» **Task directions**:
Could you give every record again, exactly as it reads?
START Dataset entries
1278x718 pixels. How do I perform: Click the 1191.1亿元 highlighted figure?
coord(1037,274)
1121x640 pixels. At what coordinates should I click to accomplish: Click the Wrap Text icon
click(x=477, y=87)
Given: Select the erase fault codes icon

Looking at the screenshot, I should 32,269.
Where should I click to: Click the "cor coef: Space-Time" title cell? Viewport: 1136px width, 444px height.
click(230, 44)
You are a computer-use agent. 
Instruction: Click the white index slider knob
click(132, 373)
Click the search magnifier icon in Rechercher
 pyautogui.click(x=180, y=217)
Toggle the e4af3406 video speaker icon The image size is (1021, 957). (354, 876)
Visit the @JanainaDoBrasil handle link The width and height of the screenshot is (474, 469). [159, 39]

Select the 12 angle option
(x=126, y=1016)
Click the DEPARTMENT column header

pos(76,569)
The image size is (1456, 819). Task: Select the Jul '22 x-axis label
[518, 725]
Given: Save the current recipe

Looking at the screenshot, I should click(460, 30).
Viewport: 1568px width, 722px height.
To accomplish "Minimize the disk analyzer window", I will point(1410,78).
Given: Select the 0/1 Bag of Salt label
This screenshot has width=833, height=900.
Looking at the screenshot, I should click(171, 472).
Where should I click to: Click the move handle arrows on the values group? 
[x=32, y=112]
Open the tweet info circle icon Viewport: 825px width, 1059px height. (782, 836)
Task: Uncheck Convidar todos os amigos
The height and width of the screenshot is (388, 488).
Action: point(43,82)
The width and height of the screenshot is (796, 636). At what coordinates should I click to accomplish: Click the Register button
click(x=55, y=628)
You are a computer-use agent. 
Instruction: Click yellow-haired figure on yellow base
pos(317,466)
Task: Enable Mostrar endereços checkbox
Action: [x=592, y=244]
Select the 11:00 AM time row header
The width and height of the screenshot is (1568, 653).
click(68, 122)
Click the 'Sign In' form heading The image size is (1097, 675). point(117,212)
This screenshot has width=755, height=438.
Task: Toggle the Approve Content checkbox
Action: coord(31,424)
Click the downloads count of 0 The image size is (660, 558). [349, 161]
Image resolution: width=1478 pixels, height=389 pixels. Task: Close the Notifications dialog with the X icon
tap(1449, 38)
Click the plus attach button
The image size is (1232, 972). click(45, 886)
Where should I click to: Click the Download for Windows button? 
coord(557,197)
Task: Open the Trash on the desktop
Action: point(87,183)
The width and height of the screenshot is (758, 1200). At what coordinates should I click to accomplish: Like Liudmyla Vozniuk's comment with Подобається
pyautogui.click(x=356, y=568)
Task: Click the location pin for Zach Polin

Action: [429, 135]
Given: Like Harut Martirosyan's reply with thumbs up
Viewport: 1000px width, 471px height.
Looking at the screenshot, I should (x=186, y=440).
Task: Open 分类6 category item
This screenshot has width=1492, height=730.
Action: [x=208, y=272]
END Dataset entries
» **Response to this task**:
1278x718 pixels. How do I perform: Click the 1191.1亿元 highlighted figure?
coord(1037,274)
1121x640 pixels. At what coordinates should I click to accomplish: Click the Wrap Text icon
click(x=477, y=87)
Given: Select the erase fault codes icon

Looking at the screenshot, I should 32,269.
Where should I click to: Click the "cor coef: Space-Time" title cell? Viewport: 1136px width, 444px height.
click(230, 44)
You are a computer-use agent. 
Instruction: Click the white index slider knob
click(132, 373)
Click the search magnifier icon in Rechercher
 pyautogui.click(x=180, y=217)
Toggle the e4af3406 video speaker icon The image size is (1021, 957). (354, 876)
Visit the @JanainaDoBrasil handle link The width and height of the screenshot is (474, 469). [159, 39]

Select the 12 angle option
(x=126, y=1016)
Click the DEPARTMENT column header

pos(76,569)
The image size is (1456, 819). Task: Select the Jul '22 x-axis label
[518, 725]
Given: Save the current recipe

Looking at the screenshot, I should click(460, 30).
Viewport: 1568px width, 722px height.
To accomplish "Minimize the disk analyzer window", I will point(1410,78).
Given: Select the 0/1 Bag of Salt label
This screenshot has width=833, height=900.
Looking at the screenshot, I should click(171, 472).
Where should I click to: Click the move handle arrows on the values group? 
[x=32, y=112]
Open the tweet info circle icon Viewport: 825px width, 1059px height. (782, 836)
Task: Uncheck Convidar todos os amigos
The height and width of the screenshot is (388, 488).
Action: point(43,82)
The width and height of the screenshot is (796, 636). At what coordinates should I click to accomplish: Click the Register button
click(x=55, y=628)
You are a computer-use agent. 
Instruction: Click yellow-haired figure on yellow base
pos(317,466)
Task: Enable Mostrar endereços checkbox
Action: [x=592, y=244]
Select the 11:00 AM time row header
The width and height of the screenshot is (1568, 653).
click(68, 122)
Click the 'Sign In' form heading The image size is (1097, 675). point(117,212)
This screenshot has width=755, height=438.
Task: Toggle the Approve Content checkbox
Action: coord(31,424)
Click the downloads count of 0 The image size is (660, 558). [349, 161]
Image resolution: width=1478 pixels, height=389 pixels. Task: Close the Notifications dialog with the X icon
tap(1449, 38)
Click the plus attach button
The image size is (1232, 972). click(45, 886)
Where should I click to: Click the Download for Windows button? 
coord(557,197)
Task: Open the Trash on the desktop
Action: point(87,183)
The width and height of the screenshot is (758, 1200). At what coordinates should I click to accomplish: Like Liudmyla Vozniuk's comment with Подобається
pyautogui.click(x=356, y=568)
Task: Click the location pin for Zach Polin

Action: [429, 135]
Given: Like Harut Martirosyan's reply with thumbs up
Viewport: 1000px width, 471px height.
Looking at the screenshot, I should (x=186, y=440).
Task: Open 分类6 category item
This screenshot has width=1492, height=730.
Action: [x=208, y=272]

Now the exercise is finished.